While no hidden meaning surfaced during my repeated trips through all 15 tracks, I did discover that describing the disc as a whole and placing it into a genre were significant challenges. I could pull out bits of sound images from my memory - the raining electronic percussion of 'trk E' or the jazzy pulse of scraping static on 'trk A', for example - but wrapping it all up into a neat package remained elusive.
This amnesiac quality is by no means the result of boredom or disinterest. Rather, it seems to have come from Secret Agent Gel's expert creation and mixing of tracks that simultaneously sound disparate but also somehow slightly related. In addition to the sound bites above, there are the sterile, echoing blips of a submarine's depth finder causing inner-ear claustrophobia on 'trk 1' and the uneasy mix of bird songs, special-bulletin newscasts, and keyboard washes on 'trk F', recalling Skinny Puppy's 'Blood on the Wall' and 'Epilogue'. Sampled individually, each track sounds as if it might have come from different artists. Lined up on this disc, however, there is no inconsistency among them - Secret Agent Gel makes the links and connections seamless.
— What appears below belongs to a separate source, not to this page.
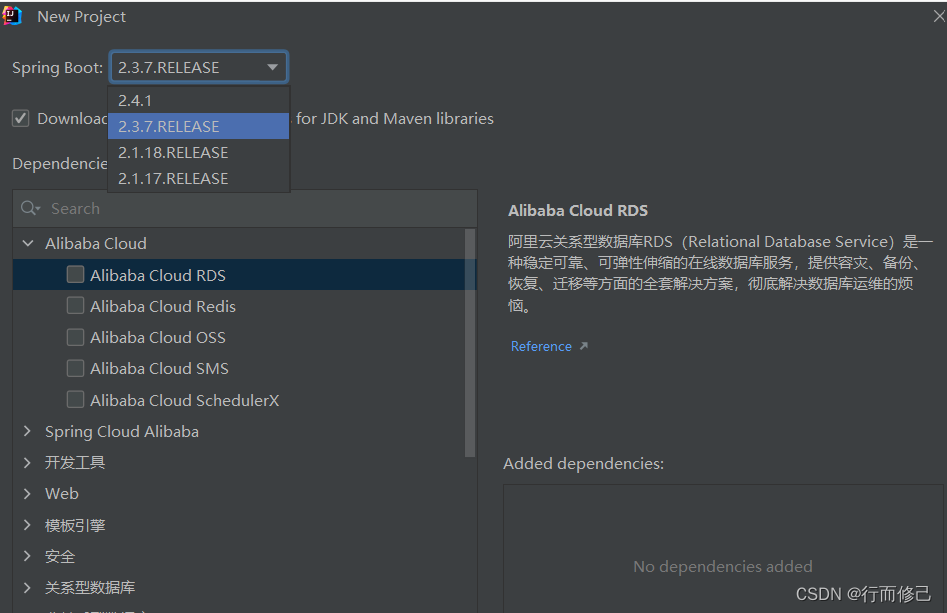Expand the Web category
Image resolution: width=947 pixels, height=613 pixels.
coord(27,493)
The end result? 'P as in Peter, F as in Frank' is a guided journey through shifting landscapes and landmarks of abstract electronic beats. You can see clearly how you travel from point A to point B in real time, but once you've reached the end of the disc, you can't look back and easily describe where you've been. Consider it encouragement to go back and keep exploring and unraveling.